The rehab standard is simple; the limit to your exercise is not how hard you can work out, but rather working as hard as possible without going past your tissue capacity.
Our team sees violation of the rehab standard as the most frequent cause of failure during activity progression. A client will feel great and start to progress their workouts. There is no symptoms during the exercise and often no symptoms the same day, but the next day they feel horrible.
We know that in activity progression, you need to understand the type of tissue that is healing, the specific exercise, and volume. We also need to consider the type of injury: chronic, recurrent, and acute.
Chronic Injury
For chronic, we mean is has been present for a long time.
When you have a chronic injury or chronic pain, there are two issues: your exercise capacity is lower because it has been hard to exercise and your tissue capacity is also lower and less than your exercise capacity. Since this issue has been around for a long time, you may have completely stopped exercising and reduced your overall activity. When you tried to start again, you felt like a truck ran you over. The starting point needs to be where you have no increase in pain and no muscle soreness.
This can be very, very low.
Do not judge yourself. Instead, find the edge of activity that does not cause pain. The idea is to do the least amount possible and build up from there when you have success. The tricky part is that the lower exercise capacity and the lower tissue capacity means that it is easy to irritate the tissue, it is easy to cause delayed onset muscle soreness, or do both at the same time, which is a particularly brutal experience.
Recurrent Injury
When you have a recurrent injury, you have likely built up compensations and tools to manage your reduced tissue capacity.
When the reduced tissue capacity is exposed, the injury you seem to be managing well gets exposed.

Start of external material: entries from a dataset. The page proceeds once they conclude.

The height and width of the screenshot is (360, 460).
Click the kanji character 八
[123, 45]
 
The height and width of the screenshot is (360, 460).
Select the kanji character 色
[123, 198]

Often you can ignore it by skipping activity, but the problem is still there. The answer is to regress to the point that your weakest link is being challenged appropriately, then move forward together. This issue of skipping exercises is one of the key reasons we use 6 functional exercises in all programs.
These movements will happen in life and our clients need to be able to do them all.
Imagine you irritate your lower back easily and it has been going on for years.
You find that every time you load up your deadlift, your back seems to get hurt even when the weight feels light. All the other exercises feel great. Loading the deadlift must focus on the tissue capacity, which is considerably lower than what you feel capable of doing. The progression is driven by what your tissue handles without a bad response. This may mean you use a lumbar brace when lifting even at low loads. The extra stiffness may help.
We do not skip it, we just load it less or use a different exercise that hits the same muscles like a trap bar deadlift, pull-through, or barbell bridges.
Acute (New) Injury
Acute injuries need to be attacked.
By attacked, we mean that only the activities that trigger the tissue need to be stopped. All other activities should continue. The focus is to get a diagnosis and achieve symptom stabilization fast. Once the symptoms are stabilized, we start on activity progression. The most common orthopedic advice will say to just stop the activity that is hurting you. But we find this leads to other issues like new injuries when you go back to your activity. When coming back from a new injury that you have never experienced before, the most important idea is to monitor for feedback loops and if the activity does not cause the problem, then do not stop.
Do you have any pain with exercise or activity? Can you modify it to something else without losing the value of the exercise?
Do you have delayed pain? Is there an interaction between the activity and sustained position such as sitting or standing?
Do not ignore your feedback loops but don’t be afraid of the injury either.
This is one of the reasons we use artificial stabilization tools. If a brace or tape makes the activity pain free, then use it and ramp right back up to your old training load. Activity progression will actually focus on a gradual reduction in the use of artificial stabilization.